*** Opening of Listed records ***

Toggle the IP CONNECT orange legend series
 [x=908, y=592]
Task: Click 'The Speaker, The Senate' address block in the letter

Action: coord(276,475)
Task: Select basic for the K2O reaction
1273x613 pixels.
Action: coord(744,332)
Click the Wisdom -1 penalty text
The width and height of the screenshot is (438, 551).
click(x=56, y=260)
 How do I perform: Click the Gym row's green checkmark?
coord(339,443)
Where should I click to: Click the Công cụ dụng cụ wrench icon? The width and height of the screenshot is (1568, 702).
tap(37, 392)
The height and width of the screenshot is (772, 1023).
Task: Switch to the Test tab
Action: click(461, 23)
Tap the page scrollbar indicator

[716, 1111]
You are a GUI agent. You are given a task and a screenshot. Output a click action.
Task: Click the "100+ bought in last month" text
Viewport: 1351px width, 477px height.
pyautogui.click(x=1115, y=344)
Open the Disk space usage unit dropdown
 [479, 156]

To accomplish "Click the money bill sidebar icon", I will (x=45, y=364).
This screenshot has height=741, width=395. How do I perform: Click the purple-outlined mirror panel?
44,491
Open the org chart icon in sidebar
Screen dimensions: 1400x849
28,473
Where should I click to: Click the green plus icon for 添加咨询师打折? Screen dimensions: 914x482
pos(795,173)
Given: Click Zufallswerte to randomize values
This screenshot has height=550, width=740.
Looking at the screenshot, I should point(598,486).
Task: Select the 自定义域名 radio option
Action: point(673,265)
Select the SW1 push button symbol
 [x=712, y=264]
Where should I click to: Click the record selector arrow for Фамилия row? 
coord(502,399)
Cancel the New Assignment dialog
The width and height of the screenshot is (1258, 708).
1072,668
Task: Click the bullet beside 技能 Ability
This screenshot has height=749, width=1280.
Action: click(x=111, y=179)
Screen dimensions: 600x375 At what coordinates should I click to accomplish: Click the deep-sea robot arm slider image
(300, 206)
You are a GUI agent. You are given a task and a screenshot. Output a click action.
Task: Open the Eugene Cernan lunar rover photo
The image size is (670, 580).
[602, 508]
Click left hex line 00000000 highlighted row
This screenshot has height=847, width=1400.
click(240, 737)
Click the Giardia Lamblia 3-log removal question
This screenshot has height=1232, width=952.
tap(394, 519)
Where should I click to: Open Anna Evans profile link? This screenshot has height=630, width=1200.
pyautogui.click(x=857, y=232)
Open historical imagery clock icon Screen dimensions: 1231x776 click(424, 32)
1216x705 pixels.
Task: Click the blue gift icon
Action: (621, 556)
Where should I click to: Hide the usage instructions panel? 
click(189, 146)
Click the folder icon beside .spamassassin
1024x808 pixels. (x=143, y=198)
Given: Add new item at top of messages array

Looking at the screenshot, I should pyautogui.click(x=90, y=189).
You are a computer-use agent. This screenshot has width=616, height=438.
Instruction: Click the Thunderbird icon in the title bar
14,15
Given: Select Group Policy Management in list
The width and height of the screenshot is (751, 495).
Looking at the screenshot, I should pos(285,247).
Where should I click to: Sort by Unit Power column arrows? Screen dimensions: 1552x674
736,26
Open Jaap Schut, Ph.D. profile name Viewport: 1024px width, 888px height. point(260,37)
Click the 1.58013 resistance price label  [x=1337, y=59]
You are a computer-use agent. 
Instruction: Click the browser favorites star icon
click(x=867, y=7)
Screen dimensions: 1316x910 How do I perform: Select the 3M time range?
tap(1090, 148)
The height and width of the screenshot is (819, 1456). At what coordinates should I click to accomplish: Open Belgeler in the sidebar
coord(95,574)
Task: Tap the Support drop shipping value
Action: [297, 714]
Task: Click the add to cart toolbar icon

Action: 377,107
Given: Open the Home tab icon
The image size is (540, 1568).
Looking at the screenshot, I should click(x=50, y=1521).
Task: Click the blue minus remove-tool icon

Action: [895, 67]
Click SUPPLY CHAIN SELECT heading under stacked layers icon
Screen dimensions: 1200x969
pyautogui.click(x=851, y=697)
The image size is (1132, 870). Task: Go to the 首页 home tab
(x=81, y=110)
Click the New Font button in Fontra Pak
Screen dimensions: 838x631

*** Close of Listed records ***

**What you are asked to do**: Pull every line containing "text" from the entries above and copy it.

**Finished exercise**:
Click the Wisdom -1 penalty text
Task: Click the "100+ bought in last month" text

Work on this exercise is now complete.